That BBS link is possibly going to eat a zillion hours of your life. Fair warning.
- Programming in 1987 Versus Today. (via)
- late 1980s Czech video games. (via)
- The Best Comics of 2021.
- Cursed. It gets worse the longer you look at it.
- Haiku Contract Report: December 2021. Linked cause I am unsure if X11 compatibility is good or bad for an ecosystem.
- World’s First Single Chip Apple II Boots. (via)
- Public libraries are better than Google. Sounds reactionary, but I just realized my last 3 real work conundrums were solved by library books. (via)
- BBSing in the Snow Is the Best Way to Login.
- which led me to the Telnet BBS Guide.
- CathodeTV, like time travel to late night US TV circa 1979. (via)
X11 compatibility means you can port a mind-boggling amount of software with minimal effort. X11 works. It’s not perfect, sure, but it works. We really, really don’t need to reinvent the wheel all the time. And we definitely don’t need to make it square just because round is kinda boring by now. Some things are supposed to be boring.
I know what X11 compatibility gets you; the issue is that it can squeeze out native app development. It keeps your own platform from developing anything unique or better.
This was an early question for BeOS; I think Jean Louis-Gassee talked about it at one point, but I don’t have a link handy to show.
I don’t see many people developing native apps for Haiku.

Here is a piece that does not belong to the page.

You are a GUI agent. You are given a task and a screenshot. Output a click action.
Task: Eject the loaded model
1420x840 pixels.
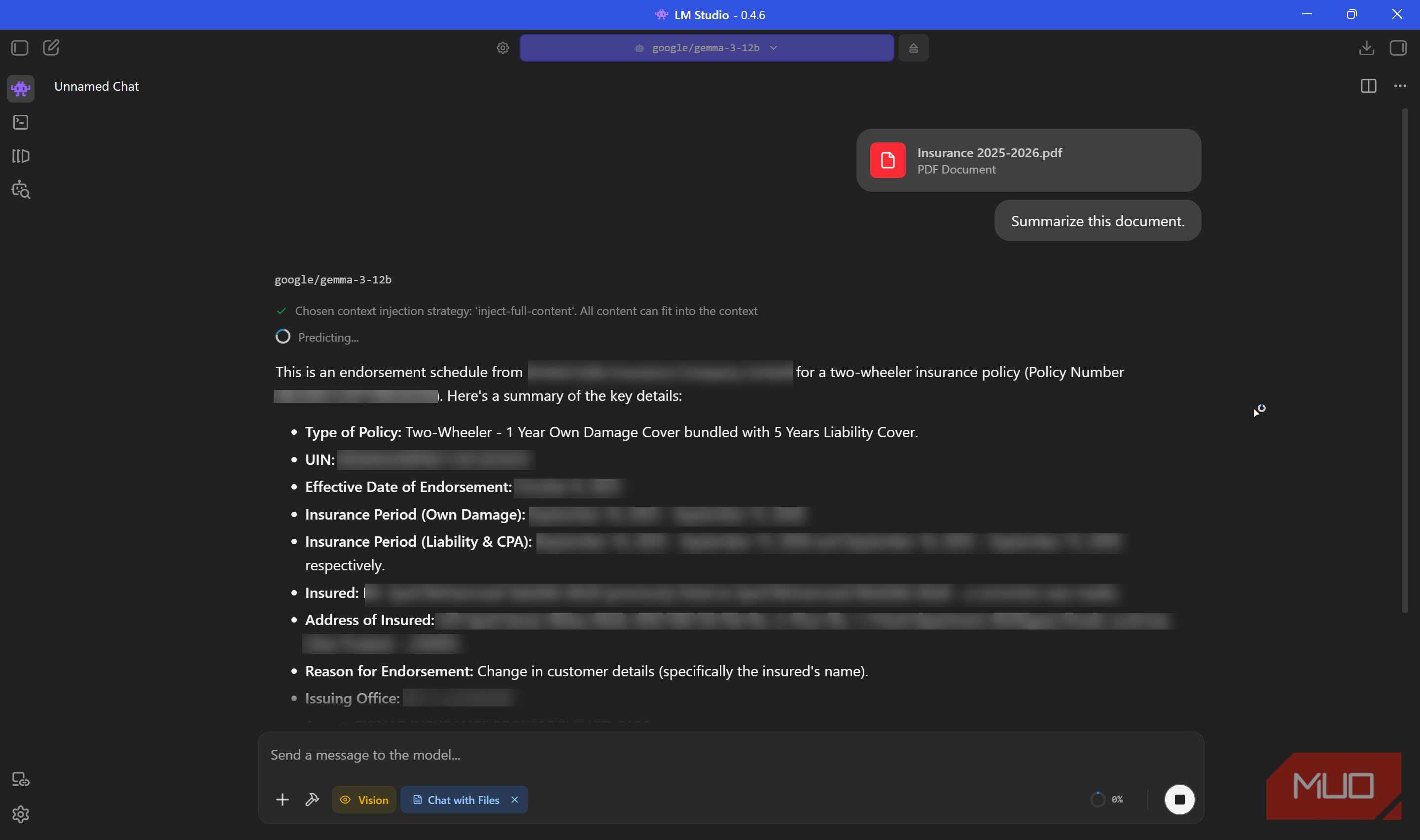[x=913, y=48]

I was hoping to get into it, and never got around to even installing the OS. And I’ve been following its development for a long time now.
Besides, do we really have to keep reinventing the wheel by making new apps for the same tasks on every single operating system out there? Don’t we have anything better to do with our time and energy? Whether we’re talking personal energy or electricity.
Yeah, that’s the trade-off: reinventing the wheel vs having the existing wheels overwhelm new development. On the other hand, you could argue everyone should still be using nvi, but it’s the jump to new platforms that brought new editors. For instance.
I mentioned that cause I loved Programmer’s Editor (Pe) on BeOS, and BBEdit on MacOS, and those were very distinct to the operating system they ran on. Heck, vi/emacs are Unixish all the way through.